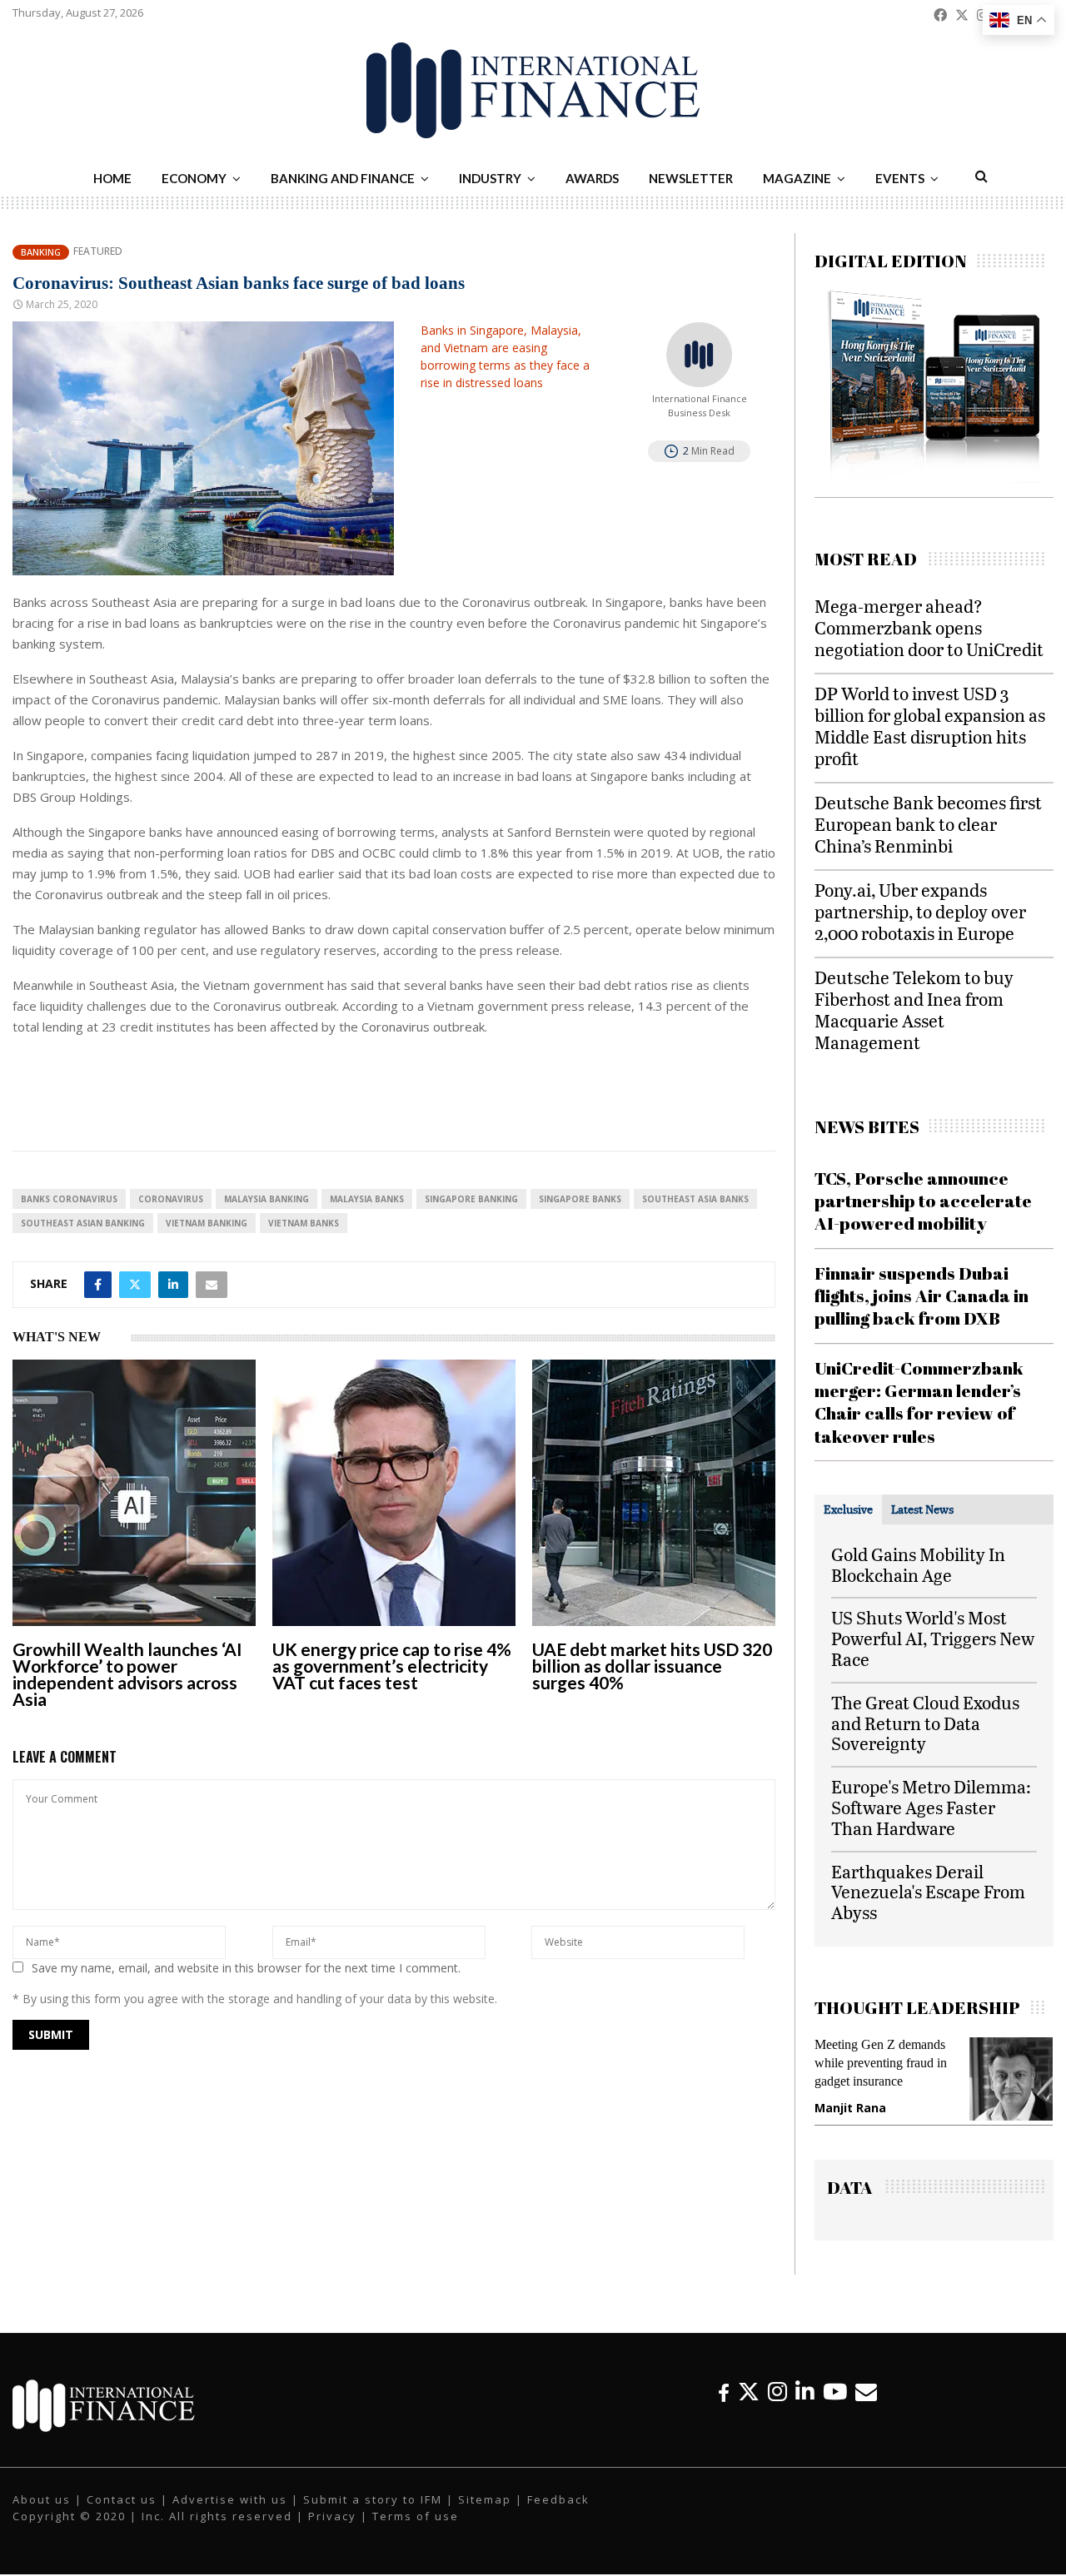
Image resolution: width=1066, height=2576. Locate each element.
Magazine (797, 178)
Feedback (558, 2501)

•••••

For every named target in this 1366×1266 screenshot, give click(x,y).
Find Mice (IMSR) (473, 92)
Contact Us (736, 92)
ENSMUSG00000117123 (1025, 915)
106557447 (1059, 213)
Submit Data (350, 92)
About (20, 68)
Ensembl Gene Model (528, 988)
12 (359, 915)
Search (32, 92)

•••••

● WHAT YOU ARE ASKED TO DO: Beginning with the line containing "Image resolution: width=1066, height=2576." and ending with the line containing "Feedback (558, 2501)", extract those lines exactly from the listing above, and only those.

● REPLY TO THE EXERCISE:
Image resolution: width=1066, height=2576. Locate each element.
Magazine (797, 178)
Feedback (558, 2501)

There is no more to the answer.